Excerpts of the Order;
[Per.: Dr. Alok Srivastava, Member (Technical)]
# 1. This appeal CA(AT)(CH)(Ins) No. 195/2023 has been filed under section 61 of the Insolvency and Bankruptcy Code, 2016 (in short “IBC”) by the Appellant who is aggrieved by the order dated 27.4.2023 (in short “Impugned Order”) in IA (IBC) 182/KOB/2022 in IBA No. 37/KOB/2020 passed by the Adjudicating Authority (NCLT, Kochi Bench).
# 2. Briefly, the facts of the case are that Corporate Insolvency Resolution Process(“CIRP”) was initiated vide order dated 6.10.1021 against the corporate debtor in a petition filed under section 7 of the IBC by BMW India Financial Services Private Limited and Sankar P. Paniker was appointed as the Interim Resolution Professional. Subsequently, Vibin Vincent was appointed as Resolution Professional vide order dated 17.1.2022, who at the time of filing of IA(IBC) 182/KOB/2022 was working as Liquidator of the corporate debtor.

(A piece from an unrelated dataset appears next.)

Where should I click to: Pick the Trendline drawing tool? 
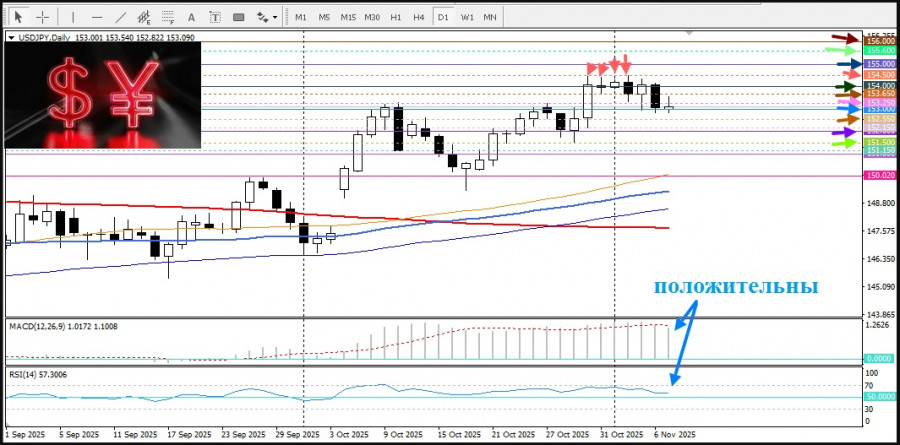(x=121, y=17)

# 3. In view of many anomalies in the books of accounts of the corporate debtor, by order of the Committee of Creditors a forensic audit for the period 1.4.2016 to 06.10.2021 was carried out by forensic auditor Mr. Krishna Raj M, Chartered Accountant, who submitted report on 15.6.2022. The forensic audit report found that certain transactions made by the Appellant Ashique Ponnamparambath to be infringing section 43 of the IBC. Therefore, the liquidator Vibin Vincent filed application IA (IBC) 182/KOB/2022 before the Adjudicating Authority (NCLT, Kochi Bench) seeking orders regarding these preferential transactions.
# 4. The Appellant has stated in the appeal memo that an amount of Rs.36,03,970.50 was due to him from the corporate debtor and an amount of Rs.28,55,932.00 was transferred by the appellant from the account of the corporate debtor, which was utilized for payment of instalments with respect to a loan availed from IDBI Bank. Thus, the transactions regarding which the Liquidator had filed IA 182/2022 were done in the ordinary course of business. After hearing the parties viz. the Liquidator and the Appellant, the Adjudicating Authority came to the conclusion that the transactions in question in IA (IBC) 182/KOB/2022 were ‘preferential transactions’ and further the appellant was directed to pay a sum of Rs.7,81,352.00 to the corporate debtor within one month from the date of the Impugned Order, failing which the amount will carry a simple interest @ 12% p.a. from the date of the Impugned Order to the date of realization of the said amount.
# 5. We heard the arguments put forth by the Learned Counsels for rival parties and perused the record.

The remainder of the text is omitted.